> **Source extract**
=======

Pet Snake
COMMON NAME: Snake - Boas, Pythons andmany others
SCIENTIFIC NAME :Commonly kept snakes of the genera Boa, Python, Natrix, Elaphe, etc.
DISTRIBUTION : Worldwide except for the Arctic, Antarctic and one or two places such as Ireland
HABITAT : Forest, grassland, desert - pretty well everywhere
ADULT SIZE : 25 cm-8 m(10 in-26 ft)
GENERAL: The majority of snakes are to be found in the tropics, and the further you travel from the equator the less species will you find, as snakes need warmth to operate, which is why they hibernate during the winter in temperate parts of the world. Some species of snake live in trees, some on the ground and some even spend their lives in the sea. Only about ten per cent of species of snake are venomous, and many of those are not lethal to humans. Many snakes are nocturnal.

=======

> **Given material**
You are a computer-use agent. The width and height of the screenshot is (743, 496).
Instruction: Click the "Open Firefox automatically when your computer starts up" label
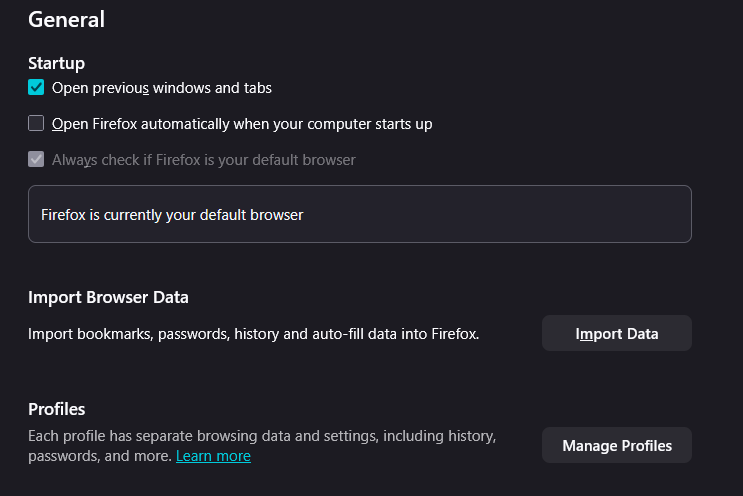[x=242, y=124]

=======

Continue the pet snake fact sheet from where it stops, adding the next section or paragraph in the same style.

Snakes are good animals to keep as pets, but keeping snakes should not be undertaken lightly. Like all animals there are aspects of their husbandry that can present problems and somebody taking on a snake must understand this, but the right snake is an even better pet, in my opinion, than the more commonly kept cats, dogs and ponies. Always remember that every single snake in the world is a born escapologist, which will somehow manage to squeeze through the tiniest space. If one does escape there is a pretty good chance that you will recover it if you think intelligently. First of all consider whether the snake is terrestrial or arboreal. If it is a tree-living specimen it will try to move upwards while some-thing like a Python will get down to the floor as soon as it can. The next thing to look for is the nearest dark hole and after that, somewhere warm. Even if you do not find your snake immediately do not despair; it is amazing how many of them turn up weeks later.
When you are looking for a snake to buy, leave Grass Snakes alone. It is tempting to start with one because they are familiar, a reasonable size and fairly inexpensive, but believe me, they are not for beginners and if it is to be your first snake you will probably lose it fairly soon. The best first snake of all is a young Boa Constrictor or python. They are small, easy to handle, beautiful and a pleasure to look at, but if you like the idea of a Reticulate Python, think carefully. They can be snappy beasts, and although that will not matter now, a bite from a 3 m (10 ft) specimen is best avoided. Indian Pythons, Ball Pythons and African Pythons are better. If you are bitten by your snake the damage is usually minimal - no worse than the pricks and scratches you get when you are out collecting blackberries. Handle a large, angry snake than a small, angry cat any day of the year.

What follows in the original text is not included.